__YOUR TASKS__.
1. Answer these questions from the text on AI regulation, one line each, marked like the questions:
(a) Into how many levels of risk does the regulation classify uses?
(b) What is the highest sanction for the most serious infringements?
(c) When was Marie-Laure Denis reappointed?
2. Put this sentence from the text on AI regulation into Spanish: "This is the paradox of all technological regulation: it aims at a moving target and almost always arrives one step late."
3. Write the next part of the text on AI regulation, picking up after its last sentence.

TEXT section start

The regulation does not merely prohibit or authorize in bulk. It grades. It classifies uses according to four levels of risk, from unacceptable to minimal, and calibrates obligations accordingly [1]. Practices deemed contrary to fundamental rights, such as the social scoring of citizens, manipulation through subliminal techniques, or certain forms of biometric surveillance in public spaces, fall into the prohibited category [1]. This hierarchy says something quite new: not all algorithms are born equal before the law.

For companies, this subtlety conceals a real constraint. Developing a system classified as “high risk” now means entering a compliance process whose burden recalls, in its weight, the approval of a medical device. Detailed documentation, data governance, human oversight, traceability. All of it backed by deterrent sanctions: up to 35 million euros, or 7% of the company’s worldwide annual turnover if that amount is higher, for the most serious infringements [1]. Enough to make even the most daring think twice.

And yet there is something slightly dizzying about this race. While Brussels lawyers were chiseling their articles, the technology they were trying to regulate changed face several times. This is the paradox of all technological regulation: it aims at a moving target and almost always arrives one step late. Institutions put up road signs when the road itself has already moved.

In France, the Commission nationale de l’informatique et des libertés, the CNIL, inherits this new role. Its president, Marie-Laure Denis, reappointed in early 2024 for a second term, has made artificial intelligence one of her stated priorities; the authority has also created a dedicated department and regularly publishes recommendations to help actors reconcile innovation and data protection [2]. The CNIL has also experimented with regulatory “sandboxes”, controlled spaces where a company can test a system under the regulator’s eye before deploying it widely. The idea is clever: rather than discovering problems once the harm has been done, they are anticipated within a controlled framework.

When machines go off the rails in public

The best lessons do not come from legal texts but from accidents. And in this respect, recent years have offered a collection of case studies as instructive as they are embarrassing for the companies involved.

TEXT section end
DATA UNDER STUDY section start

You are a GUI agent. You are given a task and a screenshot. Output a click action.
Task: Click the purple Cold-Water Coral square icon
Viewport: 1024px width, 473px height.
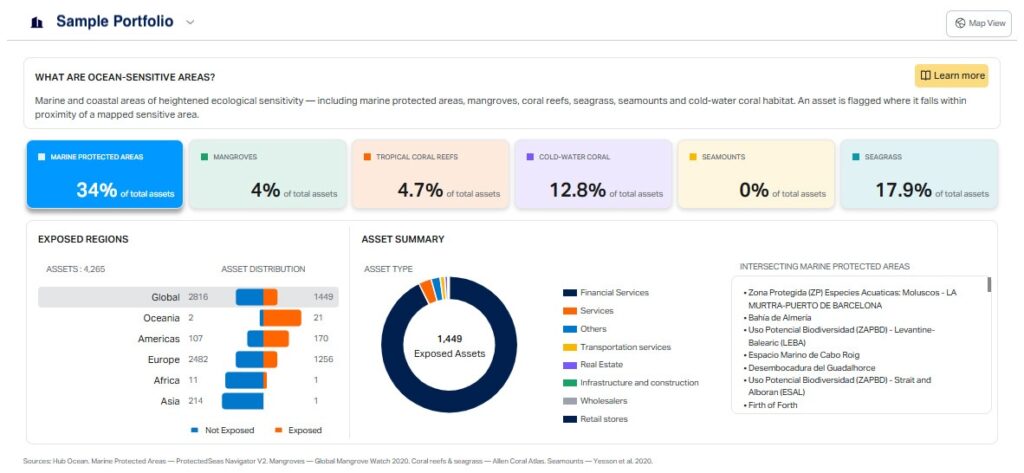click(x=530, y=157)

DATA UNDER STUDY section end
DATA UNDER STUDY section start

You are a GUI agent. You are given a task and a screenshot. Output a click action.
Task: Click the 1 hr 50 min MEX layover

DATA UNDER STUDY section end
DATA UNDER STUDY section start

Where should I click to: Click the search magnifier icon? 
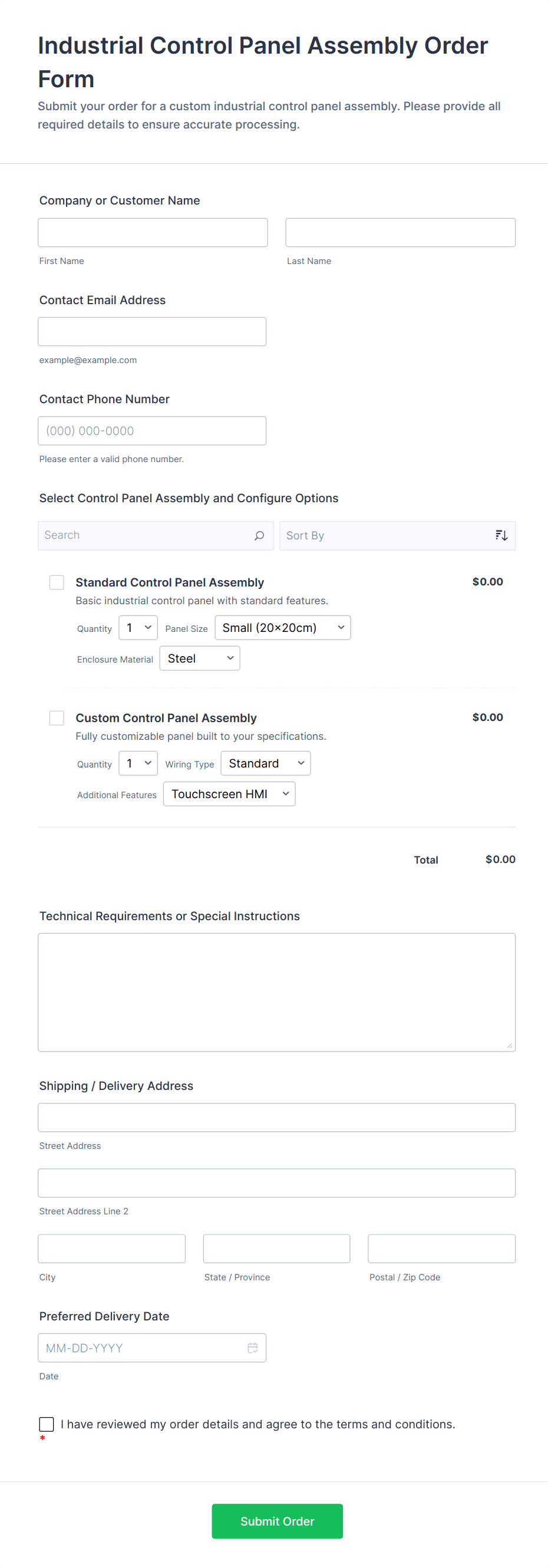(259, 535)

DATA UNDER STUDY section end

__ANSWERS TO THIS EXERCISE__.
1.
(a) Four.
(b) Up to 35 million euros, or 7% of the company's worldwide annual turnover if that amount is higher.
(c) In early 2024.

2. Esta es la paradoja de toda regulación tecnológica: apunta a un blanco móvil y casi siempre llega un paso tarde.

3.
Take the Air Canada case. A man who has just lost his grandmother consults the airline’s chatbot to find out whether he can benefit from a bereavement fare. The chatbot tells him that he can request a retroactive refund within ninety days of purchasing his ticket. The information is false: the company’s actual policy requires the discount to be granted before travel. When the customer asks for what he believes he is owed, Air Canada refuses, then, before the tribunal, attempts an astonishing defense: the chatbot is said to be a separate entity, responsible for its own statements, for which the company cannot be held liable. In February 2024, the Civil Resolution Tribunal of British Columbia swept the argument aside. In substance, it ruled that a chatbot is merely a component of the company’s website, and that the company remains responsible for all information it provides, whether it comes from a static page or an automated conversation [3]. The amount at stake was insignificant, a few hundred Canadian dollars, but the principle established was not. Your algorithms speak in your name. What they promise binds you.

The McDonald’s case tells another story, more burlesque, but just as revealing. Since 2021, the hamburger giant had been testing with IBM a voice-ordering system in more than a hundred of its American restaurants [4]. On paper, the idea was attractive: smooth the drive-thru experience, relieve teams. In reality, the system struggled to understand the diversity of accents and drowned in ambient noise [4]. Social networks feasted on videos where the machine imperturbably added items no customer had requested. In June 2024, McDonald’s ended the experiment [4]. The lesson is clear: a drive-thru at rush hour, with its engines, horns and overlapping orders, has nothing in common with the silent laboratory where the algorithm learned its manners. Between the two lies the full distance between the world as imagined and the world as it resists.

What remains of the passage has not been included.